Ein toter Buckelwal, eine kompromisslose Unternehmerin und ein ungeklärtes Ende – das Drama um „Timmy“ geht in die nächste, möglicherweise letzte Runde.
Die Debatte um Timmys letzte Reise

Der tonnenschwere Kadaver des Buckelwals liegt seit Tagen vor der dänischen Insel Anholt im Wasser, abgeschirmt von Behördenbooten und beäugt von Anwohnern wie Touristen. Noch immer ist unklar, ob der verstorbene Meeresriese zur wissenschaftlichen Untersuchung geborgen, an Land entsorgt oder einfach der Natur überlassen werden soll. Während Umweltverbände vor einer möglichen Küstenverschmutzung und der sprichwörtlichen „Explosion“ des Kadavers warnen, verweisen Befürworter einer Bergung auf die Chance, wichtige Daten über die Gesundheit nordeuropäischer Buckelwale zu gewinnen.
Über allem schwebt jedoch das private Rettungskommando, das Timmy erst vor wenigen Wochen vom deutschen Ostseestrand per Lastkahn ins offene Meer geschleppt hatte. Als der Wal kurz darauf starb, gerieten nicht nur die dramatischen Bilder vom missglückten Freilassungsversuch in die Schlagzeilen, sondern auch der Vorwurf, fehlende tierärztliche Kontrolle habe das Ende beschleunigt. Jetzt tobt der Streit weiter – diesmal um die Frage, wohin mit dem Kadaver.

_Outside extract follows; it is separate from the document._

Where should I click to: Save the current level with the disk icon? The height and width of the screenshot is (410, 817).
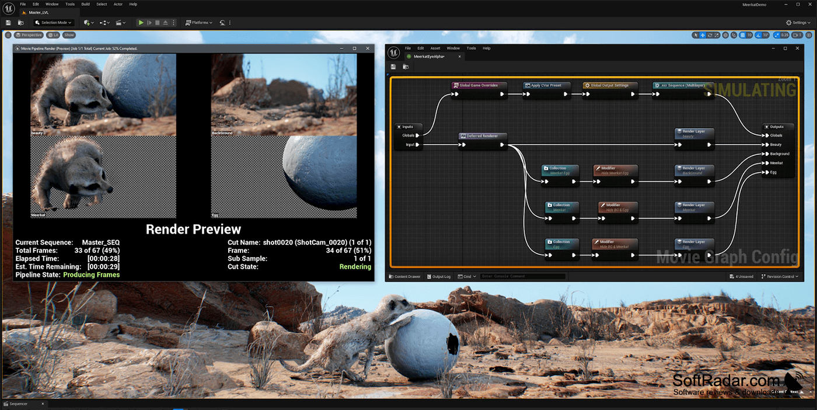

Kämpferin mit Mission: Die Pläne der Unternehmerin

Im Zentrum steht die Hamburger Unternehmerin Karin Walter-Mommert, die schon den kostspieligen Schleppeinsatz finanzierte. Sie will „Timmy“ nun endgültig dorthin bringen, wo er ihrer Meinung nach hingehört: weit draußen in der Nordsee, mehr als 30 Seemeilen von jeder Küste entfernt. Nur dort könne der Wal in Ruhe vergehen, ohne Badegäste zu gefährden und ohne dass sein Geruch ganze Buchten lahmlegt, argumentiert sie. Ein Spezialschiff samt Kühlschleppnetz soll bereitstehen, bezahlt aus ihrem Privatvermögen.
Fachleute schlagen allerdings Alarm. Die enorme Gasbildung im Tier könnte den Kadaver instabil machen – ein Riss während des Transports würde eine kilometerlange Fettspur hinterlassen. Zudem pochen Meeresbiologen auf eine Obduktion: Sie wollen klären, ob Netzwunden oder innere Verletzungen durch die Rettungsaktion zum Tod geführt haben. Walter-Mommert weist das als „Nachtreten“ zurück; sie sehe ihre Verantwortung darin, „Timmy wenigstens jetzt würdevoll zu bestatten“.

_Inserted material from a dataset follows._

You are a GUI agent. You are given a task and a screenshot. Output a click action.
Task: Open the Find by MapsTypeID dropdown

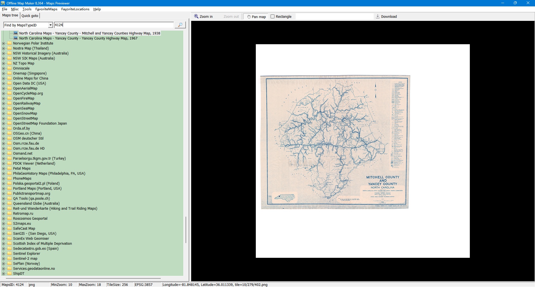click(x=50, y=25)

Das entscheidende Wort kommt aus Dänemark

Ob die letzte Reise startet, hängt nicht von deutschen Behörden, sondern von Kopenhagen ab. Weil sich der Wal in dänischen Gewässern befindet, muss die Naturschutzbehörde und – formell – das dänische Königshaus zustimmen. Dort geht man die Sache vorsichtig an: Erst sollen Gutachter prüfen, ob ein kontrolliertes Versenken vor Ort möglich ist. Sollte das Ergebnis negativ ausfallen, stünde Walter-Mommerts Plan zumindest nicht mehr im Weg – doch die Entscheidung wird frühestens am Donnerstag erwartet.
Bis dahin wächst die Spannung. Für Anwohner bedeutet jeder Tag mehr den beißenden Geruch von verwesendem Fett, während Touristen bereits Selfies mit dem rissigen Koloss posten. Aktivisten mahnen zur Geduld, weil eine hastige Aktion das Meer großflächig kontaminieren könnte. Das letzte Wort liegt jetzt bei Dänemark – und egal, wie es ausfällt, es wird bestimmen, ob Timmy friedlich in der Tiefe bleibt oder noch einmal, ein letztes Mal, an die Schlepptrosse kommt.